17 września na placu Niepodległości w Radzyniu odbyła się pikieta w obronie ukraińskiej medyczki, przebywającej w rosyjskiej niewoli. Kobieta jest w 9. miesiącu ciąży, obawia się nie tylko porodu w ciężkich więziennych warunkach, ale także tego, że Rosjanie mogą jej odebrać nowo narodzone dziecko.
Medyczka wojskowa Mariana Mamonowa służyła w Mariupolu, gdzie została schwytana przez wojska rosyjskie. Od kwietnia jest zamknięta w kontrolowanej przez Rosjan Ołeniwce, gdzie kilkudziesięciu ukraińskich jeńców zginęło niedawno w wyniku eksplozji, za którą - według ekspertów - stała Rosja. W obozie jenieckim panują trudne warunki – najpierw Mamonowa była przetrzymywana w celi z 20 więźniami, spała na podłodze, jest pozbawiona opieki lekarskiej.

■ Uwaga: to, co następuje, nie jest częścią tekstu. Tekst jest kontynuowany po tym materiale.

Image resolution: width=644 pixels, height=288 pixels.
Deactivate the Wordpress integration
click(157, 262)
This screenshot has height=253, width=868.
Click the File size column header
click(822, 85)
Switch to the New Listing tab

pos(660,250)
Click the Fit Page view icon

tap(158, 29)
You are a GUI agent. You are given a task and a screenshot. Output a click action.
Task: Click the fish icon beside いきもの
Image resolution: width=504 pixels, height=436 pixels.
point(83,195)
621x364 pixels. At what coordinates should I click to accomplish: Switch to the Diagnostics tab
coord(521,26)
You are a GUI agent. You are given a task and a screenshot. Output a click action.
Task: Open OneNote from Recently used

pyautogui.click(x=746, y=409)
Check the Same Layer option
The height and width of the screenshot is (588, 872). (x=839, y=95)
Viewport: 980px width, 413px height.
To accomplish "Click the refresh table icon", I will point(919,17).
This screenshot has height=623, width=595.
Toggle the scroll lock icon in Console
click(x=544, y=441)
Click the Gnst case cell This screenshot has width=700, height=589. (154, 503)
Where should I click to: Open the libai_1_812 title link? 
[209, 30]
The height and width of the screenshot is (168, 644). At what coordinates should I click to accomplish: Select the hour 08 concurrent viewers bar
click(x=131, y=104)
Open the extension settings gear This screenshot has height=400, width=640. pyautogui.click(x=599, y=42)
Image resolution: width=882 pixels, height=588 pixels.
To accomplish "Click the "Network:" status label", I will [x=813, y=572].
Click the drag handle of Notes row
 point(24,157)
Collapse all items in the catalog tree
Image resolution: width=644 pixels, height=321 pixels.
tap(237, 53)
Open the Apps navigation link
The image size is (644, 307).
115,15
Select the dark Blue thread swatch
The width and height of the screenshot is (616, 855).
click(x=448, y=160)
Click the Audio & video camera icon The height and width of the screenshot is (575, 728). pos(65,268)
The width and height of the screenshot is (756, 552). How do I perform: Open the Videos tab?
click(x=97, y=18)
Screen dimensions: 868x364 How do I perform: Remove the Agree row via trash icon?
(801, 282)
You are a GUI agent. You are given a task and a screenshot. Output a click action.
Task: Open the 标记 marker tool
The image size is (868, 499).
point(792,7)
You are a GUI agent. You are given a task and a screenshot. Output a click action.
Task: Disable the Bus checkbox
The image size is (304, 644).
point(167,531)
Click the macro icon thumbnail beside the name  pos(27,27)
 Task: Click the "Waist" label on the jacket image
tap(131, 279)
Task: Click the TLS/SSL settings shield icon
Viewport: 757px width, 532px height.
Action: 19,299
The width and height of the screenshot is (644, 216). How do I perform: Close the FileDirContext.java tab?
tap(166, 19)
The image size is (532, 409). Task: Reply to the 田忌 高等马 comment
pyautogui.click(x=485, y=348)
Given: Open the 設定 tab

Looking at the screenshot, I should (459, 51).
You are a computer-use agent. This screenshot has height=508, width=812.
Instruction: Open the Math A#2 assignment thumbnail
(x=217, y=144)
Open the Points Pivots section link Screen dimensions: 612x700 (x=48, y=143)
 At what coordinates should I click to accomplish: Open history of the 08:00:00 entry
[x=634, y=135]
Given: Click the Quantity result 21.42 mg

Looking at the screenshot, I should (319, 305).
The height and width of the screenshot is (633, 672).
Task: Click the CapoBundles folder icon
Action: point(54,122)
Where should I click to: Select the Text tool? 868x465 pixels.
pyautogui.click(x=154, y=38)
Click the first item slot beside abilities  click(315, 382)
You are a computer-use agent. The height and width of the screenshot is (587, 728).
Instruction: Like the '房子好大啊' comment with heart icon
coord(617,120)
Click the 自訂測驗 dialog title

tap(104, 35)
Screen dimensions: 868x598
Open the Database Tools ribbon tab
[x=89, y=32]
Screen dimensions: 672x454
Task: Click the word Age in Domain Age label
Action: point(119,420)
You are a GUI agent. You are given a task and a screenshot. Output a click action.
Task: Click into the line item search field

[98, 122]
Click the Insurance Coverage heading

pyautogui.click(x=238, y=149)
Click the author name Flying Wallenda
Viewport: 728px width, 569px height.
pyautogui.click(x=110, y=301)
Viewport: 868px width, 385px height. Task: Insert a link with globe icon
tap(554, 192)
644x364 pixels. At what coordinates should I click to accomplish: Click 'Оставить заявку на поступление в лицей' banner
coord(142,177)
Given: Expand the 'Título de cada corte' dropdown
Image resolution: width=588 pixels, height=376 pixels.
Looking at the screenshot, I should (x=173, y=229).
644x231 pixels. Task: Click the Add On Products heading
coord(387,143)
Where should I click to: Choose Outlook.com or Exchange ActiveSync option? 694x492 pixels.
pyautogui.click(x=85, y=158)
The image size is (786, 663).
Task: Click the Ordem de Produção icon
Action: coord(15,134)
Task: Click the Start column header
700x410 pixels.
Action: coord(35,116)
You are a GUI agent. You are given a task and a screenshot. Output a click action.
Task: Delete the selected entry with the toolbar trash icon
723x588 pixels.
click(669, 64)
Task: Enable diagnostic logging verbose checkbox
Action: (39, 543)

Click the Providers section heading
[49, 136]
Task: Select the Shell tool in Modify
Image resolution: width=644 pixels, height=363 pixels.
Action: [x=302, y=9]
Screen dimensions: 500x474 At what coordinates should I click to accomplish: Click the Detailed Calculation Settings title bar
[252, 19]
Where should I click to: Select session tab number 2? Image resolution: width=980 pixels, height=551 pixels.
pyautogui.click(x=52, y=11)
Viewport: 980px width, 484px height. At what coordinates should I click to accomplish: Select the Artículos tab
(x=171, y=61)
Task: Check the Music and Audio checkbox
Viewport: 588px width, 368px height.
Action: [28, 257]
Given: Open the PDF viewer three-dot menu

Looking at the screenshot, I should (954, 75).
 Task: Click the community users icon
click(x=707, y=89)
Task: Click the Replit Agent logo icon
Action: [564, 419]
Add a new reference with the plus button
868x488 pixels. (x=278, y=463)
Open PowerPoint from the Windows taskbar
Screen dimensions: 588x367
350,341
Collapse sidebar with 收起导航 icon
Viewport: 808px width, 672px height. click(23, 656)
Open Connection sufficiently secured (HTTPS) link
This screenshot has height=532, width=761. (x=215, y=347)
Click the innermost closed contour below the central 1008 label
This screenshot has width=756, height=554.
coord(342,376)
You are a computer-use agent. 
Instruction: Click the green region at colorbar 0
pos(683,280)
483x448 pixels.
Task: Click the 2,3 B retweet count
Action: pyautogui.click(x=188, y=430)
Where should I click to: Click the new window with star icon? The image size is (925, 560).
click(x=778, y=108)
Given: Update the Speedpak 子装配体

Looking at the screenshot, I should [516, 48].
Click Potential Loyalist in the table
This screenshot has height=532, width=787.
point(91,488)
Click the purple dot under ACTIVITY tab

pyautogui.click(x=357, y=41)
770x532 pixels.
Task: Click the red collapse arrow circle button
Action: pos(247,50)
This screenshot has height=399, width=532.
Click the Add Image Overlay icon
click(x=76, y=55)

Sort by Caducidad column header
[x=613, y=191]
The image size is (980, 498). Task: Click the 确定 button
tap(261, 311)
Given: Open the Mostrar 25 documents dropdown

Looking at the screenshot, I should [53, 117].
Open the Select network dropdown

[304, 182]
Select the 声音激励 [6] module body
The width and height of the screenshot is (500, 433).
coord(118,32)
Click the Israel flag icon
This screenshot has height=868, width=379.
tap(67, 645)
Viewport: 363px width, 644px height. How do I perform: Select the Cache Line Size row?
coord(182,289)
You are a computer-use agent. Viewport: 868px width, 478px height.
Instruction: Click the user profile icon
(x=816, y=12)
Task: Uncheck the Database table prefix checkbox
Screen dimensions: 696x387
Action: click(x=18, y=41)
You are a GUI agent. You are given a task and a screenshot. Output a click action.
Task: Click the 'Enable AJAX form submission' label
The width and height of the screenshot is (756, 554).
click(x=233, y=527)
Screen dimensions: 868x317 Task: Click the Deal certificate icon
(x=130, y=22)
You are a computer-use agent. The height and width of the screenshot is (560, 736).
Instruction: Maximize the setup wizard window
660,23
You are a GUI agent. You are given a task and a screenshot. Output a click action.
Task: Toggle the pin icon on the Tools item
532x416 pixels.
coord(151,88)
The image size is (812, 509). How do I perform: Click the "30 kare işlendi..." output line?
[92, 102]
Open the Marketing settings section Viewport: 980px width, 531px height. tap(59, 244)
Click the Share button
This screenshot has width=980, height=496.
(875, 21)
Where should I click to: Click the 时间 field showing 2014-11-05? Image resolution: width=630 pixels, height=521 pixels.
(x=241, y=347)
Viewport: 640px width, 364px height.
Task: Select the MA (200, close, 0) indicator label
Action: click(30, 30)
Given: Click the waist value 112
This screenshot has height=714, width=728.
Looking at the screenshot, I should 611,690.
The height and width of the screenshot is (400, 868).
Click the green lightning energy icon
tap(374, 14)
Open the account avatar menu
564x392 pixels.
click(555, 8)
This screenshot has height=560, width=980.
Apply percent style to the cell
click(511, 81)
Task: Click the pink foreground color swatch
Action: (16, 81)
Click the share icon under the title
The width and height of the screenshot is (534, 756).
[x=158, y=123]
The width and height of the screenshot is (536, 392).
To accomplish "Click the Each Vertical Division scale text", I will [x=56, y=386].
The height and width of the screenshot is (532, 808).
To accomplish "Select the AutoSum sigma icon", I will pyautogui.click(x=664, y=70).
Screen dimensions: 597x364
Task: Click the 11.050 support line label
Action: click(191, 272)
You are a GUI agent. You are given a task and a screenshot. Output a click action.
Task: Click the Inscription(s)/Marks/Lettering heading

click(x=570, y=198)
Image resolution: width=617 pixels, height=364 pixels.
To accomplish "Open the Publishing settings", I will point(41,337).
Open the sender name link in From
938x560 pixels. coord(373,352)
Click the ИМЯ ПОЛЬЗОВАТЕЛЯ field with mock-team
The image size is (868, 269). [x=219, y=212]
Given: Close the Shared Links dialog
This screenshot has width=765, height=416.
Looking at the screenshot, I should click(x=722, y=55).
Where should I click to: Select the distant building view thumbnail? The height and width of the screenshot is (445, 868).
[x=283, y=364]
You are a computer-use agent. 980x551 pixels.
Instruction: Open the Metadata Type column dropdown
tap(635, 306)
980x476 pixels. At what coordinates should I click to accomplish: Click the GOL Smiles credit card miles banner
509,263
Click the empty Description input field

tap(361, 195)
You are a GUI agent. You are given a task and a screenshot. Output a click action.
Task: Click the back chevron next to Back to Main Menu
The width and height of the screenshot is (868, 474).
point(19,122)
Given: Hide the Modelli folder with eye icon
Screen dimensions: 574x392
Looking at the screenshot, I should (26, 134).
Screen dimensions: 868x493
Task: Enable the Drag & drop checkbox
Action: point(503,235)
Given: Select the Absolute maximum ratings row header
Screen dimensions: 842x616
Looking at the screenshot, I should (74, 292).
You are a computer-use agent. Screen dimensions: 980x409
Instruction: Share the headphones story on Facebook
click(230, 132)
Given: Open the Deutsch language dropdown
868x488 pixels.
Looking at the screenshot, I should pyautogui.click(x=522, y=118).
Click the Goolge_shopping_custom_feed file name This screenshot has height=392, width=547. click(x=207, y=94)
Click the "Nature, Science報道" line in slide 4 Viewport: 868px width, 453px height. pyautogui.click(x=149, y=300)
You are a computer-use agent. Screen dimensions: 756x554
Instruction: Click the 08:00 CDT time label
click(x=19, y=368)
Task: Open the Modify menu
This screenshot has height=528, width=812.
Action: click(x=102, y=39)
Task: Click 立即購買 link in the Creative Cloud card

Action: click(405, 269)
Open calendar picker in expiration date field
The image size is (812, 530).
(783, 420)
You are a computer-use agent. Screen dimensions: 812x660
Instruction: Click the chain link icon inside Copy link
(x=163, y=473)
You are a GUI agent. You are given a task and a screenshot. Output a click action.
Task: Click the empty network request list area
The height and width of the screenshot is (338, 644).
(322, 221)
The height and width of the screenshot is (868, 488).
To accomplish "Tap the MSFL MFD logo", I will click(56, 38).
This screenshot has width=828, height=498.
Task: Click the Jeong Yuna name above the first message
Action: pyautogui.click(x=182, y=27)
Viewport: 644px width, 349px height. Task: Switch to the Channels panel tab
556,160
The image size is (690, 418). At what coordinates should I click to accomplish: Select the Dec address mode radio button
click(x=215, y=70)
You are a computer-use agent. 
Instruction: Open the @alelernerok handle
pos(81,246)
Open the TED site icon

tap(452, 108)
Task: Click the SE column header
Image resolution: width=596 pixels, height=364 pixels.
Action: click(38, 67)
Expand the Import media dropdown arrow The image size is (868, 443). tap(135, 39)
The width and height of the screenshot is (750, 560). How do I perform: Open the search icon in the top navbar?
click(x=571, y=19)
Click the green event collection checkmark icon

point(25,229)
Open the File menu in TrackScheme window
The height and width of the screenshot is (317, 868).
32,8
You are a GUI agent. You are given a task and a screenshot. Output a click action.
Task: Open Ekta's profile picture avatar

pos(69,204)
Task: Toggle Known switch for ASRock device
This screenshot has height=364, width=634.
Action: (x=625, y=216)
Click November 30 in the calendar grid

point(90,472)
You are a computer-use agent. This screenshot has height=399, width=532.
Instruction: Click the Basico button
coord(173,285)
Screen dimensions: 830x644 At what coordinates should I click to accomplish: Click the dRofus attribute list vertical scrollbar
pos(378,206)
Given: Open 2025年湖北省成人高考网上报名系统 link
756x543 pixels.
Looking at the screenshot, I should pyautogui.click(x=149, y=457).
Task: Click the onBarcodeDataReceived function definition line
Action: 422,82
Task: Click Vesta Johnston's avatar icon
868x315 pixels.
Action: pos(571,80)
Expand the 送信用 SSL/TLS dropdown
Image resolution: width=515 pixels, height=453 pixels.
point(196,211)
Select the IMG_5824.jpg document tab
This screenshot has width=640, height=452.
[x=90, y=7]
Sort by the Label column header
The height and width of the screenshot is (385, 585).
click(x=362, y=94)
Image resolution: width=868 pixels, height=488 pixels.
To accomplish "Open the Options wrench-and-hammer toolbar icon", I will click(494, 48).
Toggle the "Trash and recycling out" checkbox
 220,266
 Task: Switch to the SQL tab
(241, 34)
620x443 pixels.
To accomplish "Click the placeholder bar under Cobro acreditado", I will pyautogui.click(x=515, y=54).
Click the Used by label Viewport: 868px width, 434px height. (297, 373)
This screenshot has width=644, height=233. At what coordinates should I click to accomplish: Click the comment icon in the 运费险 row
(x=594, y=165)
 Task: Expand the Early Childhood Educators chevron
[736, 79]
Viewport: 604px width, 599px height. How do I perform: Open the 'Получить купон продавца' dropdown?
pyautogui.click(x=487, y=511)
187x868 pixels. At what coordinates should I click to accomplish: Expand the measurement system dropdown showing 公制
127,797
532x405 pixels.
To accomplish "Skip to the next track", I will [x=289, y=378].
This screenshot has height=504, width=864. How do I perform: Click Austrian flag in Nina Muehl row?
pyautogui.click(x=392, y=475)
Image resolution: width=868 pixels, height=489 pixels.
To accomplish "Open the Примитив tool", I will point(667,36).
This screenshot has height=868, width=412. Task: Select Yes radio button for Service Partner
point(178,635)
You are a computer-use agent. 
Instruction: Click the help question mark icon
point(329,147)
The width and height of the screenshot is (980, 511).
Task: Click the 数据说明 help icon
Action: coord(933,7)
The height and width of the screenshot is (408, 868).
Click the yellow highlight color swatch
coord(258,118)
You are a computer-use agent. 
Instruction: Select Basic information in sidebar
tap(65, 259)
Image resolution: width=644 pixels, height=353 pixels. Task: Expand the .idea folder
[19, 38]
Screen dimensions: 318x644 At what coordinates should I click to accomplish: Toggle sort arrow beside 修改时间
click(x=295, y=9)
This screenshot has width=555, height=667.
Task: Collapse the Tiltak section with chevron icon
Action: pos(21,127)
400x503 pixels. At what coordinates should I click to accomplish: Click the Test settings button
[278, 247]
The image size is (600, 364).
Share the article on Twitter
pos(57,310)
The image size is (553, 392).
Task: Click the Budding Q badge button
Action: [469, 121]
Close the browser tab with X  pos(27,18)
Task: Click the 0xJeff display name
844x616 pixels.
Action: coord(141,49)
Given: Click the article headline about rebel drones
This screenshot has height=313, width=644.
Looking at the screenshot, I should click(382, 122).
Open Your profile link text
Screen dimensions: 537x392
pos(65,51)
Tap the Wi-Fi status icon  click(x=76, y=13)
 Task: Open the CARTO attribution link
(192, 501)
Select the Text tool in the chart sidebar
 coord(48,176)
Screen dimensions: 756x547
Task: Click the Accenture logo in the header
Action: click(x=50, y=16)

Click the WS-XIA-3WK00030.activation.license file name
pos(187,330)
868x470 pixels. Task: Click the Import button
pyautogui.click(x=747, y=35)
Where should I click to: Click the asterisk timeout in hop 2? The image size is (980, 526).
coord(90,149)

Informację o jej stanie przekazała zwolniona z niewoli z powodu ciąży w lipcu br., a więziona również w Ołeniwce Anna Woroszewa. Nagłośnienie sprawy ma na celu spowodowanie nacisku na władze rosyjskie ze strony polityków i mediów, by uwolniły Marianę Mamonową. W akcję 17 września włączyły się miasta na Ukrainie oraz w krajach, gdzie przebywają Ukraińcy.